[SPARK-56322][CONNECT][PYTHON] Fix TypeError when self-joining observed DataFrames by mwojtyczka · Pull Request #55140 · apache/spark

mwojtyczka · 2026-04-01T14:36:16Z

What changes were proposed in this pull request?

Fixing bug: https://issues.apache.org/jira/browse/SPARK-56322

Replace dict(**a, **b) with {**a, **b} dict literal syntax when merging observations across plan branches in Join, AsOfJoin, LateralJoin, SetOperation, and CollectMetrics.

Why are the changes needed?

When a DataFrame with .observe() is filtered into two subsets and then self-joined, both branches of the join carry the same Observation instance under the same name. The observations property merges left and right observations using dict(**left, **right), which raises TypeError when both dicts contain the same key:

TypeError: dict() got multiple values for keyword argument 'my_observation'

This is a Python semantics issue — dict(**a, **b) treats each key as a keyword argument, and Python does not allow duplicate keyword arguments. The dict literal {**a, **b} does not have this restriction and silently lets the last value win, which is correct here since both values are the same Observation instance originating from the same .observe() call.

Why "last value wins" is safe here: When a DataFrame is observed and then branched (filtered, aliased), both branches inherit a reference to the same Observation instance. The duplicate keys in the merge always map to the identical Python object — there is no scenario where two different Observation instances share the same name within a single plan tree. Therefore, deduplication does not lose any data.

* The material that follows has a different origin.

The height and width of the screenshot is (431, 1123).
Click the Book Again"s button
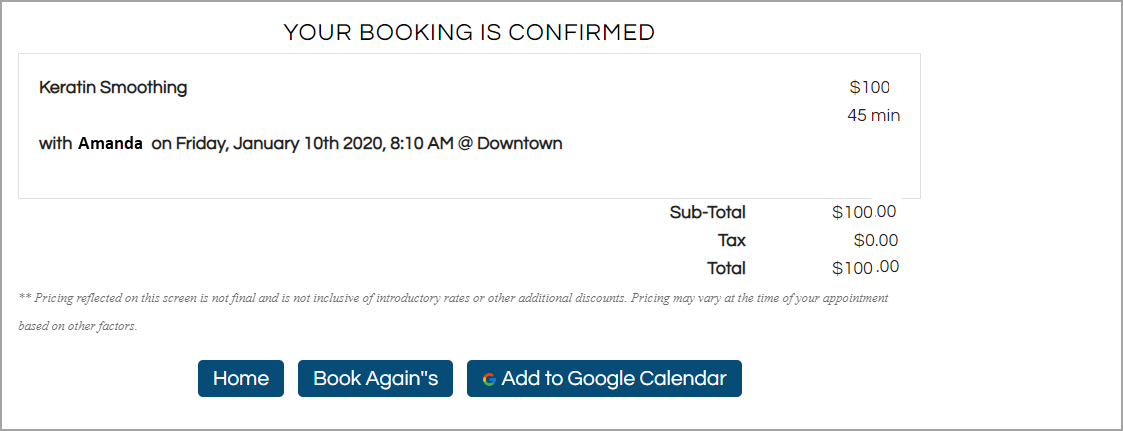(x=375, y=378)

This pattern affects any workflow that:

Observes a DataFrame (e.g., for monitoring row counts or data quality metrics)
Filters or transforms it into multiple subsets
Joins the subsets back together

This is common in data quality pipelines (split into valid/invalid rows, then rejoin) and ETL workflows that branch and merge.

How to reproduce

from pyspark.sql import Observation
from pyspark.sql.functions import count, lit

obs = Observation("my_observation")
df = (
    spark.range(100)
    .selectExpr("id", "case when id < 10 then 'A' else 'B' end as group_key")
    .observe(obs, count(lit(1)).alias("row_count"))
)

# Filter into two subsets — both carry the same observation
df1 = df.where("id < 20")
df2 = df.where("id % 2 == 0")

# Self-join triggers the bug
joined = df1.alias("a").join(df2.alias("b"), on=["id"], how="inner")
joined.collect()
# TypeError: dict() got multiple values for keyword argument 'my_observation'

Does this PR introduce any user-facing change?

Yes — self-joining an observed DataFrame no longer raises TypeError. No behavior change for joins where observations don't overlap (the common case).

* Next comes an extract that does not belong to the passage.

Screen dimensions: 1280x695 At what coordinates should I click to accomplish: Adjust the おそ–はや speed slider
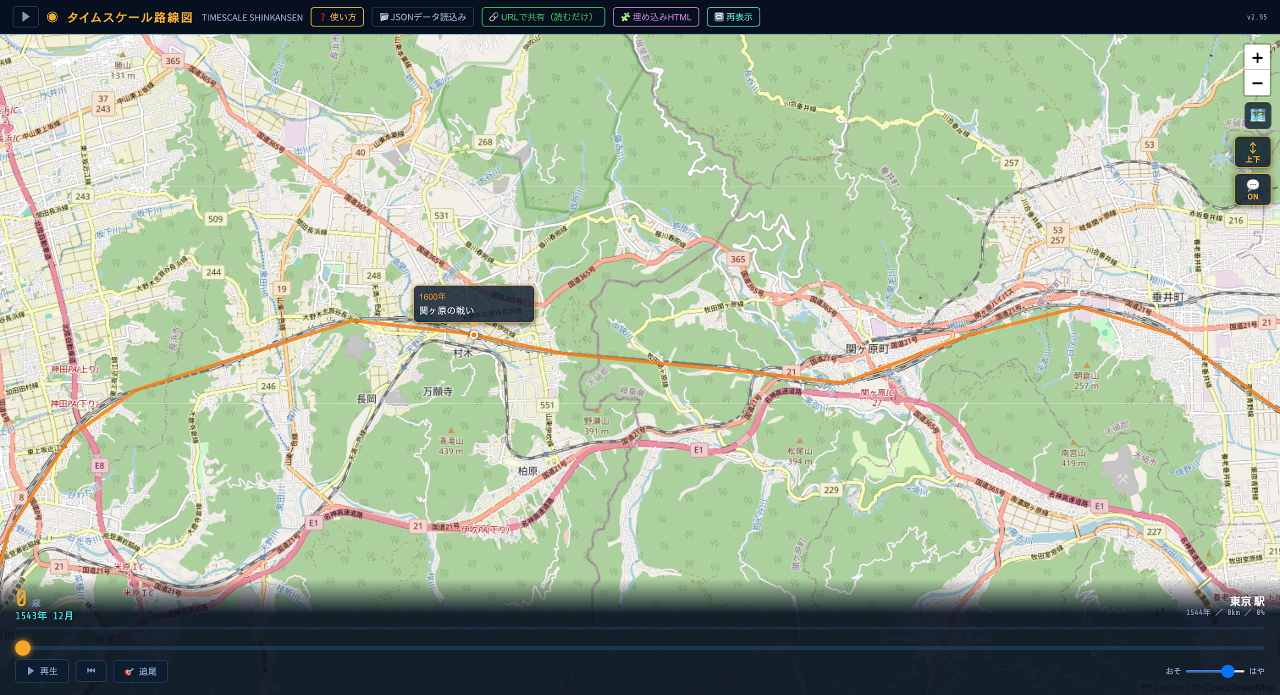(1215, 671)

How was this patch tested?

Added unit tests in test_connect_plan.py covering:

Join with duplicate observation names (the reported scenario)
Join with distinct observations (regression check)
SetOperation with duplicate observation names
CollectMetrics with parent sharing the same observation name

All tests fail on the unpatched code with the exact TypeError and pass with the fix.

Was this patch authored or co-authored using generative AI tooling?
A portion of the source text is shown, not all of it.